# Exercise instructions
(a) List every distinct username that posts a reply in the horny toad forum thread.
(b) Write the next part of the horny toad forum thread, picking up after the last quoted line.

# Text provided
* start *

# Horny Toad



## wyogoob

Glad to see Greater Short-horned Lizards today in my flower garden. We have plenty in the empty lots around our neighborhood, but rarely see them in yards.


----------



## threshershark

Nice Wyo, I love horned lizards and wish there were some in my garden.


----------



## sawsman

Cool, I thought them things were extinct.. I haven't seen one in years!


----------



## Al Hansen

Used to see them a lot when I was a kid. Interesting throughback to long ago. You know.................... like when .45 was born. :wink:


----------



## .45

Al Hansen said:


> Used to see them a lot when I was a kid. Interesting throughback to long ago. You know.................... like when .45 was born. :wink:


Hey, hey, hey....watch it junior !! :wink:

Mr. El Matador posted some horned toads awhile back...where is the Matador ?


----------



## wyogoob

.45 said:


> Mr. El Matador posted some horned toads awhile back...where is the Matador ?

* end *

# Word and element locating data
* start *

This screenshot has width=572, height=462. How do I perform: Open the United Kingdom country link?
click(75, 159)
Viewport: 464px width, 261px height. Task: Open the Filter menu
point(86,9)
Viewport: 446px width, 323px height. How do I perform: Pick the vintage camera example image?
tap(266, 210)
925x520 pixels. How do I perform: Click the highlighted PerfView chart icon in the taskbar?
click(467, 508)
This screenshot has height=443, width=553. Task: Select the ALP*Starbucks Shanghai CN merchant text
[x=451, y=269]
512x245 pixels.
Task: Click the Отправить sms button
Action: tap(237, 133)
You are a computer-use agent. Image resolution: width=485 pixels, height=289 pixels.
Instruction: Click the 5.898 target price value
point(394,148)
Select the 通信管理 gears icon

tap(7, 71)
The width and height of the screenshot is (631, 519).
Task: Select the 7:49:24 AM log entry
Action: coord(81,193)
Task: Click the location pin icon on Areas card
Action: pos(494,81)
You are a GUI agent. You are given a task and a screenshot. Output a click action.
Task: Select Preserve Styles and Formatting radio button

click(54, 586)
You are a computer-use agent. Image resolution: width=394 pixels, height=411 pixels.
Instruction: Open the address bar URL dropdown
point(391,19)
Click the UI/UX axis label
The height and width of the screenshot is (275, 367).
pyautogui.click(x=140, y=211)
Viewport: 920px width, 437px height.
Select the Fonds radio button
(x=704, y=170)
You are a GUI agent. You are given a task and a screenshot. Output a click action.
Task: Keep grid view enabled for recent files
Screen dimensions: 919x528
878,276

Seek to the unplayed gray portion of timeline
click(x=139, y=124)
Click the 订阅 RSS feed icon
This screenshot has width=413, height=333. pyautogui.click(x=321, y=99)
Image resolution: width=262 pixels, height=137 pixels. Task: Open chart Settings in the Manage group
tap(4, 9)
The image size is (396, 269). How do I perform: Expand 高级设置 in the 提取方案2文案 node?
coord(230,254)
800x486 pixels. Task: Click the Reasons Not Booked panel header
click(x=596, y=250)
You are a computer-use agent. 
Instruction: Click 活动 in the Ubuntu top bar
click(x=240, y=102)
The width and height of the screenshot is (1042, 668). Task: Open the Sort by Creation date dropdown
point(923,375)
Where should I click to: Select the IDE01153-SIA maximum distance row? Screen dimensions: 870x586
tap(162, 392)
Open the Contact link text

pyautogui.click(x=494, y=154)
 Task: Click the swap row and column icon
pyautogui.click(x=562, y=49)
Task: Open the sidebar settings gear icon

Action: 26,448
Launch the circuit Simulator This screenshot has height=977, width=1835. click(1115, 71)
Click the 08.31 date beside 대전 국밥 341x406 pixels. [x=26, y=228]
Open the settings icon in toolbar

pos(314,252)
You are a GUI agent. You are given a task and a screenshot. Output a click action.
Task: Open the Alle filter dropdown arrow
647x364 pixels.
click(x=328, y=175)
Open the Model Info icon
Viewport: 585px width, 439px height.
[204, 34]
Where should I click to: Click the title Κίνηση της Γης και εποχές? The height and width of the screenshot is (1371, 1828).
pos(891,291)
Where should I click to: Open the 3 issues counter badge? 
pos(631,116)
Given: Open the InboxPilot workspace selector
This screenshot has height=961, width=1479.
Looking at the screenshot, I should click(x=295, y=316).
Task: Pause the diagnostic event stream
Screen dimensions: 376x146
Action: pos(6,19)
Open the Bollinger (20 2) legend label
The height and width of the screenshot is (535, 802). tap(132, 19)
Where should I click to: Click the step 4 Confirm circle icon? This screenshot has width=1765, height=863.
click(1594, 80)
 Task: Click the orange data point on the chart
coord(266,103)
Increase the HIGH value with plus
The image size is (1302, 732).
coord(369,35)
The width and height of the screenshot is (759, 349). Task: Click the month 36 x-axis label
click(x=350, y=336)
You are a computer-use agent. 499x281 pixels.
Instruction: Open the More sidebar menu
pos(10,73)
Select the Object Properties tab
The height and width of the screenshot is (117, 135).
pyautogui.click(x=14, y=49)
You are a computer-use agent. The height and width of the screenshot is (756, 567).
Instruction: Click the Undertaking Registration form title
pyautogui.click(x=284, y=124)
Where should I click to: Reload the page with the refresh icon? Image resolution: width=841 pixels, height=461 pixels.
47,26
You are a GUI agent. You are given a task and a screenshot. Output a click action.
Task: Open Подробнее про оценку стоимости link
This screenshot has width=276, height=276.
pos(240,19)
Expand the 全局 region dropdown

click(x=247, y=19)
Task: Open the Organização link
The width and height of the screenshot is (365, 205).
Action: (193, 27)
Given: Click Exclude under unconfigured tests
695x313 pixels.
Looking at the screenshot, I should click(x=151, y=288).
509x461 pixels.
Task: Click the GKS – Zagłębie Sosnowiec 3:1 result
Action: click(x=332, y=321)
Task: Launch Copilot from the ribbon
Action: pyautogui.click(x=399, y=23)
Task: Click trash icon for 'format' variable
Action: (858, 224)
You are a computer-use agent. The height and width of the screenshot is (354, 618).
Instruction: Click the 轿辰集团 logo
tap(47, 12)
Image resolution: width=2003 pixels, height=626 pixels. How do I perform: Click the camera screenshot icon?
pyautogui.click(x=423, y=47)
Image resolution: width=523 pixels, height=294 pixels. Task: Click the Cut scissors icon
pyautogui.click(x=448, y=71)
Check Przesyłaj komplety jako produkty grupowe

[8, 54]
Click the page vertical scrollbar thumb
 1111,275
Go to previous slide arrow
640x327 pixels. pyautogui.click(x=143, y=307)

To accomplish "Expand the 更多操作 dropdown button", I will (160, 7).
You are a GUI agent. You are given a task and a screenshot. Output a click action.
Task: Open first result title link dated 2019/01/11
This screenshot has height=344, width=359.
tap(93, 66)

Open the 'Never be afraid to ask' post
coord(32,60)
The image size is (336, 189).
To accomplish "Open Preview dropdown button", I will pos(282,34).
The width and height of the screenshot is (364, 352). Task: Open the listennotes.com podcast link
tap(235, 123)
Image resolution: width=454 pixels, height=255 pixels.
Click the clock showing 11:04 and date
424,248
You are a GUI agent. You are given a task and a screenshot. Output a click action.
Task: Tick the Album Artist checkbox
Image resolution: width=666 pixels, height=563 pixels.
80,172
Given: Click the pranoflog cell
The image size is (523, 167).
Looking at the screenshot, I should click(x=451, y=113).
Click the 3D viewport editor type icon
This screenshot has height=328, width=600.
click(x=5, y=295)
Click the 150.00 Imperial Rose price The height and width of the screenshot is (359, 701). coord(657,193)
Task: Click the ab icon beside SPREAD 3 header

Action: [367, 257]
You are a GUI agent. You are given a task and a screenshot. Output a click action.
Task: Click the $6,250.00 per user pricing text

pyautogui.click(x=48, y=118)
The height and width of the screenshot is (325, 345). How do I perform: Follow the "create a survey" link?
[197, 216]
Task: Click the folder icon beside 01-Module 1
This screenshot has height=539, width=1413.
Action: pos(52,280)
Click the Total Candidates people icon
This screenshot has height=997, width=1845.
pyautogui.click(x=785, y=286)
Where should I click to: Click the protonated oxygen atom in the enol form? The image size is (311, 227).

* end *

# Answers to the exercise
(a) wyogoob, threshershark, sawsman, Al Hansen, .45

(b)
I checked El Matador's Horned Toad out. The poor little guy was skinny, undernourished. Nice pics though.


----------



## Jed

Nice. How can you tell if the toad is horny or not? 


I haven't seen one of those since I was a little feller.


----------



## WeaselBrandGameCalls

Jed said:


> Nice. How can you tell if the toad is horny or not?


Turn 'em over. :mrgreen:


----------



## EmptyNet

I was going through some of my pics and found this one, kind of small.


----------



## wyogoob

cool


----------



## JCR

Those things are so neat. Thanks for posting those pics up!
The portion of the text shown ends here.